Around three months ago, I awoke from a long sleep. How long a sleep? I have no idea. Piecing together a timeline, I’d guess three or four years, I’ve been walling myself in. Depression. Slowly closing the doors around me to make my world more manageable. At the end of last year, a spike in my depression became deep enough to seek help. A new medication; I was instantly awake. And somewhat surprised to find life going on all around me. I wondered what I missed.
In my early-thirties, I quit my job and traveled across the United States by bicycle. I took my time and weaved a very indirect route from Washington DC to Washington state. I was off the grid for four months. Cell phones were still exotic so I didn’t own one; the internet was still being used primarily for email; newspapers cost money (which, due to my lack of employment, I didn’t really have); and TVs were few and far between. I had no idea what was going on in the world.
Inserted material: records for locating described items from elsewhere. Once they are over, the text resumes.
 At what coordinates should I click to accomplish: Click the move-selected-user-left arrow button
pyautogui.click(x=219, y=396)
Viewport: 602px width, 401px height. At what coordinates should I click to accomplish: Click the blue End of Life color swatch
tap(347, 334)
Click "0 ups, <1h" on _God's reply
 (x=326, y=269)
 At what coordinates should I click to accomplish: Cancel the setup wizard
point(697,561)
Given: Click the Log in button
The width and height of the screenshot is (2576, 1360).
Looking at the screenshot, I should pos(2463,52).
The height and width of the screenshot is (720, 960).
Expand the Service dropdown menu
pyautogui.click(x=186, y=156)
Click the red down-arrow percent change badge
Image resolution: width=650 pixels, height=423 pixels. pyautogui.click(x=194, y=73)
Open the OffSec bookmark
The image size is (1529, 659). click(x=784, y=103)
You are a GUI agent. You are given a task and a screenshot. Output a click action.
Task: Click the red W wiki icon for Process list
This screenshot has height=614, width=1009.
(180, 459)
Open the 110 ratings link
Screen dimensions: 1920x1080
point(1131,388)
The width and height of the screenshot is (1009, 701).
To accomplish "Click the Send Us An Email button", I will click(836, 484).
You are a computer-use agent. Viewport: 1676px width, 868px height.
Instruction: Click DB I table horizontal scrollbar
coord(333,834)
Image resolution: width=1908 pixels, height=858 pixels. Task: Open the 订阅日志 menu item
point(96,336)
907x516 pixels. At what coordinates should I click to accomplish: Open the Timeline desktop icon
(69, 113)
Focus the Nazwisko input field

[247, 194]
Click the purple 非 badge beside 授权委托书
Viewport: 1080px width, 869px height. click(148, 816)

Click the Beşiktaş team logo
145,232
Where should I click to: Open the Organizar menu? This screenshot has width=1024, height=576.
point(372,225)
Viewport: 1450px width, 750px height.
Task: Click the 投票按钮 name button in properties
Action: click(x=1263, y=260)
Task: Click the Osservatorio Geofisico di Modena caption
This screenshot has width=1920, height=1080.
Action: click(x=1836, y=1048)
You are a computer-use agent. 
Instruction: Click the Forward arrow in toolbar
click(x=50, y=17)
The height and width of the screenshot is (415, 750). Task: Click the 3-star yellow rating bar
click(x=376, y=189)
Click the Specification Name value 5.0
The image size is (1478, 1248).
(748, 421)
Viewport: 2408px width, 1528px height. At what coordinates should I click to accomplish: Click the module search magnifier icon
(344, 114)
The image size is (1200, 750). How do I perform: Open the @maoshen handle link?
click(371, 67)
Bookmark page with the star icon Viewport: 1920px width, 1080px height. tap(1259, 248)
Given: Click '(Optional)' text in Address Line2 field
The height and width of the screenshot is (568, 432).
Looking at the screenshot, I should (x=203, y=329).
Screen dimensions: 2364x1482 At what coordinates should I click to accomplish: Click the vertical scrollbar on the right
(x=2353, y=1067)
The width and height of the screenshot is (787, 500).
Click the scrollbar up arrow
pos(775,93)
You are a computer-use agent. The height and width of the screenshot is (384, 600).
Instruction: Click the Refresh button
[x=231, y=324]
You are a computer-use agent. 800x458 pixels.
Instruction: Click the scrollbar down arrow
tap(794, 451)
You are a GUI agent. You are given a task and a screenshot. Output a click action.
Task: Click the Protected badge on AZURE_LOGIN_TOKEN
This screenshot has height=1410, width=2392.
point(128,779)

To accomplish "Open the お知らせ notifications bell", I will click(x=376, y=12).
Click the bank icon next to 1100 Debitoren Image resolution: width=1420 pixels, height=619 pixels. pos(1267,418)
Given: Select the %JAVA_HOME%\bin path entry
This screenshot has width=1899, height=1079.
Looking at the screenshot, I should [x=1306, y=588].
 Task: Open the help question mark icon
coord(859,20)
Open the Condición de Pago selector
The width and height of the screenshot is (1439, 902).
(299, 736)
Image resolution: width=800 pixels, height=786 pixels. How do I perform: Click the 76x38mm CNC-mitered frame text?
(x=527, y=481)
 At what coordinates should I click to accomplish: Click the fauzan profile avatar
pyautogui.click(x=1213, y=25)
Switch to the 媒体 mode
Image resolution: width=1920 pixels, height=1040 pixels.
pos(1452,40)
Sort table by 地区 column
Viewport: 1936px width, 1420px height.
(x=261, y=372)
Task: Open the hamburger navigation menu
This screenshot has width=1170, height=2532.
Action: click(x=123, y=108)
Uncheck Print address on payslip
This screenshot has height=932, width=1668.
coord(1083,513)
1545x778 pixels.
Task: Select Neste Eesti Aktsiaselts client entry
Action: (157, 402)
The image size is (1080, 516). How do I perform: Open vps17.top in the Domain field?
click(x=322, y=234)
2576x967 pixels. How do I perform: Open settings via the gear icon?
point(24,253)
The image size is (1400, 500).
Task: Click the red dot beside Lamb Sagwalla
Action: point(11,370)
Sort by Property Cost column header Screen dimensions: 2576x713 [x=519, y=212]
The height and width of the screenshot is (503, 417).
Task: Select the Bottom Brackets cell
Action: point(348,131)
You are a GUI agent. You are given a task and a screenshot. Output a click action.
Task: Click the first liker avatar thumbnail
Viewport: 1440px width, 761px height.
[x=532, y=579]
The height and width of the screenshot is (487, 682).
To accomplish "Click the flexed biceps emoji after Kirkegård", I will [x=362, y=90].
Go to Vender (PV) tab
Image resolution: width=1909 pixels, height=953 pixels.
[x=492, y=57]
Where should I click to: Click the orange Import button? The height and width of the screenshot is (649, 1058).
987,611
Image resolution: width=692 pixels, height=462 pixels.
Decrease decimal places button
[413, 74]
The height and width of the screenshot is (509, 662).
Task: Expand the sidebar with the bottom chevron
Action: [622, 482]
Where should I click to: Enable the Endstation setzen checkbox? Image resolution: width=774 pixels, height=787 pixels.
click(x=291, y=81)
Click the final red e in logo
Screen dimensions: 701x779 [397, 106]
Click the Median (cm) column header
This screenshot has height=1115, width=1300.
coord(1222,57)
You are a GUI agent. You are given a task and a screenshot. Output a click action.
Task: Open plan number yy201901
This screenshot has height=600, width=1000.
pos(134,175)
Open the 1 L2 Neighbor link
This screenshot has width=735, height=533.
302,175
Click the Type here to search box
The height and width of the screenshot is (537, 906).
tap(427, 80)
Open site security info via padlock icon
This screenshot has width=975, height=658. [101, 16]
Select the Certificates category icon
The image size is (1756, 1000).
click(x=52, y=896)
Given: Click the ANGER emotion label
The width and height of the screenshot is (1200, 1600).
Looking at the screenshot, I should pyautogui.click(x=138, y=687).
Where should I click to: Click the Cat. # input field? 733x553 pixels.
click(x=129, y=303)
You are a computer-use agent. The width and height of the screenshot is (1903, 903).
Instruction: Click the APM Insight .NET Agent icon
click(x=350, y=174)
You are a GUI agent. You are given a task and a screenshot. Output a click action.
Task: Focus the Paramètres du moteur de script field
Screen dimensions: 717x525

Each week, I’d call my dad to let him know I was still alive, and he’d bring me up to date on the latest news. One evening during my call he asked: You hear about O.J. Simpson? And then I learned that I was the only person in America who didn’t know about O.J. Simpson. I was the only one who hadn’t watched his slow-motion car chase. I was the only one not glued to the headlines for the week. As a result, I never felt connected to the OJ story.
All the way through the trial, and even after his acquittal, I felt like an eavesdropper. It’s the same feeling I get at a party when I approach two or three people already engaged in a deep conversation. I wait patiently for the conversation to shift so I can get in at the start of a new topic.
A few paragraphs ago, I stated I read the news. This is part of my problem; I don’t watch the news. I don’t listen to the news. I don’t even get a newspaper. I get all of my news from internet news sites. And not sketchy ones, but sites like the New York Times, the Washington Post and NPR. But the way I find these stories is by browsing Google News. While TV, radio and newspapers select the news stories with the widest appeal, Google News contains an algorithm that selects the stories it believes will be the most appealing to me. And over the past several months, Google has learned that I’m completely uninterested in Fox News.
On the surface, it might just seem like I’m making a big deal about missing a news story, but to me, Bill O’Reilly is just more proof that I’m disengaged from everyone else. And this time I don’t have a bicycle trip to blame. Again, I’m off the grid, but only because I’ve built walls around myself. I’ve stepped outside of the world and made a grid of my own.